Just another UN body
In response to the Perisic judgment, Eric Gordy has written how “the emerging third generation of ICTY jurisprudence will have profound implications for the legacy of the Tribunal. By revaluing earlier assessments that were made regarding the legitimacy of the [Bosnian Serb Army’s] war aims, it calls into question the theory behind the prosecution in the ongoing cases against Radovan Karadzic and Ratko Mladic.”
Indeed, as Karadzic and Mladic trials unfold amid a waning public interest in the region, it seems as if they were dealing with things that happened to somebody else. After Gotovina and Perisic, no outcome has the capacity to surprise.
And all this unfolds in the reality where most war criminals convicted by the ICTY have already been released and largely rehabilitated, their deeds celebrated as acts of heroism, and their ideologies vindicated as nation-building martyrdom.
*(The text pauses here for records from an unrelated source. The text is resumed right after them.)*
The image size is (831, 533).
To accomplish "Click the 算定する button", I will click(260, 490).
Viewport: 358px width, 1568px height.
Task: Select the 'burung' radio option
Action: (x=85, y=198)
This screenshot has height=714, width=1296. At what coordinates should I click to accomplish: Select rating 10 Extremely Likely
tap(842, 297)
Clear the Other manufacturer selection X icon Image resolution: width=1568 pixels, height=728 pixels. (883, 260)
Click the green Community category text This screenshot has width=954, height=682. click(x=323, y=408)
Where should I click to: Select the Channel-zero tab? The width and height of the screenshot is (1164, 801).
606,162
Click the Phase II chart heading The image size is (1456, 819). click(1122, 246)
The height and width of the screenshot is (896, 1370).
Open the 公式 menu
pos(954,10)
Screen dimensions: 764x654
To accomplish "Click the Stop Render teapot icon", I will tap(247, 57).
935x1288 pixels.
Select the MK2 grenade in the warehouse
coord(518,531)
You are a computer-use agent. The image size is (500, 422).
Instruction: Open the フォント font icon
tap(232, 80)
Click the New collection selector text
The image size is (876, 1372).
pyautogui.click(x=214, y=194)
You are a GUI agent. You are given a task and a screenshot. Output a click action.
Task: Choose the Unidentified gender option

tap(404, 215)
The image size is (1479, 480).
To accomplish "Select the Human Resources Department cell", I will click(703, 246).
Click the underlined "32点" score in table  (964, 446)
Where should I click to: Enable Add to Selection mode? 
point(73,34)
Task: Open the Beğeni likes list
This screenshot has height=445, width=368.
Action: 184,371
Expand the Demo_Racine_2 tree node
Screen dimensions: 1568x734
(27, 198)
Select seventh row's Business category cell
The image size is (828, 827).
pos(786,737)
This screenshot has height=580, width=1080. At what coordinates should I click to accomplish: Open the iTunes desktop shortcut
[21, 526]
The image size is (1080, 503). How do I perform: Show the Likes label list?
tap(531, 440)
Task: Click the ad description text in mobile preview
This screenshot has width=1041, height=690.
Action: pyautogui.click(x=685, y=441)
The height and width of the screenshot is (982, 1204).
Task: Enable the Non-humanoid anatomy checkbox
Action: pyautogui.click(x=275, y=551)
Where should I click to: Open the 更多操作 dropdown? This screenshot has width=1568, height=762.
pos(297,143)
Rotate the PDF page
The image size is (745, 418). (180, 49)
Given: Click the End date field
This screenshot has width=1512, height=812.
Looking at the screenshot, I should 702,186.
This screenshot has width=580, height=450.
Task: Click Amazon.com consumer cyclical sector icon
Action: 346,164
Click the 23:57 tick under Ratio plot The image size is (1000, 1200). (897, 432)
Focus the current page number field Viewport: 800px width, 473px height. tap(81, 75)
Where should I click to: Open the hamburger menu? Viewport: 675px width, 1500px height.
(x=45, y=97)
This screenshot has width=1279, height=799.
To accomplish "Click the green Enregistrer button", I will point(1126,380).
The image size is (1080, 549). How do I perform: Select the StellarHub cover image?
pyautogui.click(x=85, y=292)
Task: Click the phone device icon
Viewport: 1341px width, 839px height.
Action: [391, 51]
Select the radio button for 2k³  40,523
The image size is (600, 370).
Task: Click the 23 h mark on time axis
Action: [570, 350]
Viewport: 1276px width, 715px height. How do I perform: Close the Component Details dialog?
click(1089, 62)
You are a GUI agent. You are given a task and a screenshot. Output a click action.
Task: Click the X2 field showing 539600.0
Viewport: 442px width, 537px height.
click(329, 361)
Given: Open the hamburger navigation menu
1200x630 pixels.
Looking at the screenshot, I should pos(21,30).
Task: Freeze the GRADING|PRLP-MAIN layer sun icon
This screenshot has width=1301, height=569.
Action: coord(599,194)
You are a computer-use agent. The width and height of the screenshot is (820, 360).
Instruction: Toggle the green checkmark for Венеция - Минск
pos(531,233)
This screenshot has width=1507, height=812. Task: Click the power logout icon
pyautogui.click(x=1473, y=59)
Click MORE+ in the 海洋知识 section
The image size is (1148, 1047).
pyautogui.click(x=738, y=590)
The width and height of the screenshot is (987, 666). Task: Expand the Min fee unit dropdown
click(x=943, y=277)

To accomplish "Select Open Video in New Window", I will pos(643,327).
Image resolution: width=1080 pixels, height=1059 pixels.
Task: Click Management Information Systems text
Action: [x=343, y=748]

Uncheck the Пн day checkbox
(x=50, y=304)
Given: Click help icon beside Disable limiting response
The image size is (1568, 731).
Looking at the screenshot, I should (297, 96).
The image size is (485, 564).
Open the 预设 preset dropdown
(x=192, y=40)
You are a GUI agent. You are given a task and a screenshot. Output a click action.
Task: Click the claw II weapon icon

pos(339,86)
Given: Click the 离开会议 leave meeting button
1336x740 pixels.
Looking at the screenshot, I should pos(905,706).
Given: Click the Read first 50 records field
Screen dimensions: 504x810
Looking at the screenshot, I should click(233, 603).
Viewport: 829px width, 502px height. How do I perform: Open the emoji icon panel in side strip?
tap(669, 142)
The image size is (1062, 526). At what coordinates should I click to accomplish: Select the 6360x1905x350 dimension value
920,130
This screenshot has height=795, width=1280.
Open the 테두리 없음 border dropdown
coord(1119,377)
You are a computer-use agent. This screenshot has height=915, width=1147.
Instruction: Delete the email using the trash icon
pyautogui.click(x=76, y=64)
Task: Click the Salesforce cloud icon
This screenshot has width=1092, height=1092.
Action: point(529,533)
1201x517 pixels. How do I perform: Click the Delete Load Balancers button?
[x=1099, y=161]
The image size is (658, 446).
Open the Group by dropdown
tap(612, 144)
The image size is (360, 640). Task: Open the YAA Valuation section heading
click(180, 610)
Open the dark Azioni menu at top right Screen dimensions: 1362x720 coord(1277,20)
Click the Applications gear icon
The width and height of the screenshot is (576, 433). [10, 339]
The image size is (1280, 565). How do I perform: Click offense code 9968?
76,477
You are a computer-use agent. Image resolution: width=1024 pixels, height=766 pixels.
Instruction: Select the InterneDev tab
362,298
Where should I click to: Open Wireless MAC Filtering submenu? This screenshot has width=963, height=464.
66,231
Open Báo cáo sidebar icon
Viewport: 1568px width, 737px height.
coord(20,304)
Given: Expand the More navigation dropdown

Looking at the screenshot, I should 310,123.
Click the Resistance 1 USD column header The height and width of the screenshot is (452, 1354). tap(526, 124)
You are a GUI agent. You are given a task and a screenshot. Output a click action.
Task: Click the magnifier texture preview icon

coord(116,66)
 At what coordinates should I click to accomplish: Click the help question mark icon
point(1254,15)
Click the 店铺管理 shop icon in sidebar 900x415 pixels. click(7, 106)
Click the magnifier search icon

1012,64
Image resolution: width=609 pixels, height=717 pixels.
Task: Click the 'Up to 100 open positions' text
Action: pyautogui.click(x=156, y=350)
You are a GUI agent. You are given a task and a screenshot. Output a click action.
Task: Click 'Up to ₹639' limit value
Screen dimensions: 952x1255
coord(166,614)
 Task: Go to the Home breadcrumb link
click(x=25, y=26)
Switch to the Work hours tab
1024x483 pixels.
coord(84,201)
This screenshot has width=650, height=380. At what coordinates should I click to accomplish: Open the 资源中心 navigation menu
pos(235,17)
For those working to bring about a reckoning with the past, it has become increasingly difficult to look to the Tribunal for hope.
I still concur with Mirko Klarin, who once said that the ICTY was the best thing that happened to the people of the former Yugoslavia since 1991. But in a sobering realisation, I have come to accept that ICTY is, unfortunately, not our court, but just another UN body. Its mandate of contributing to a lasting peace in the region is seen through a very different lens from ours by those who shape its course and decisions.
For better or worse, the lasting peace is not up to the ICTY: it is up to us, and it has always been. We must face what we did to each other, deal with it courageously and comprehensively, and bring justice to the victims. The Gotovina and Perisic judgments have made that crystal clear: the ICTY will not do it for us; our own institutions must get to the truth and punish the perpetrators. Now more than ever we must insist that state institutions here take responsibility for dealing with the past.
And in doing this, we will have to look for the ICTY’s legacy beyond its trials. We will have to see its work through, thankful for the good things it has done and hoping it will not irreparably undermine its credibility. Then we’ll have to sift through its record for pieces of truth that can help us as we continue to struggle for a common narrative about the traumatic past. But this will have to be done with cold, objective, and comprehensive acceptance of the distance between the ICTY and us, the people it was supposed to serve. We simply aren’t, and possibly never have been, its primary constituents.
Refik Hodzic is a justice activist from Prijedor and a former ICTY spokesman.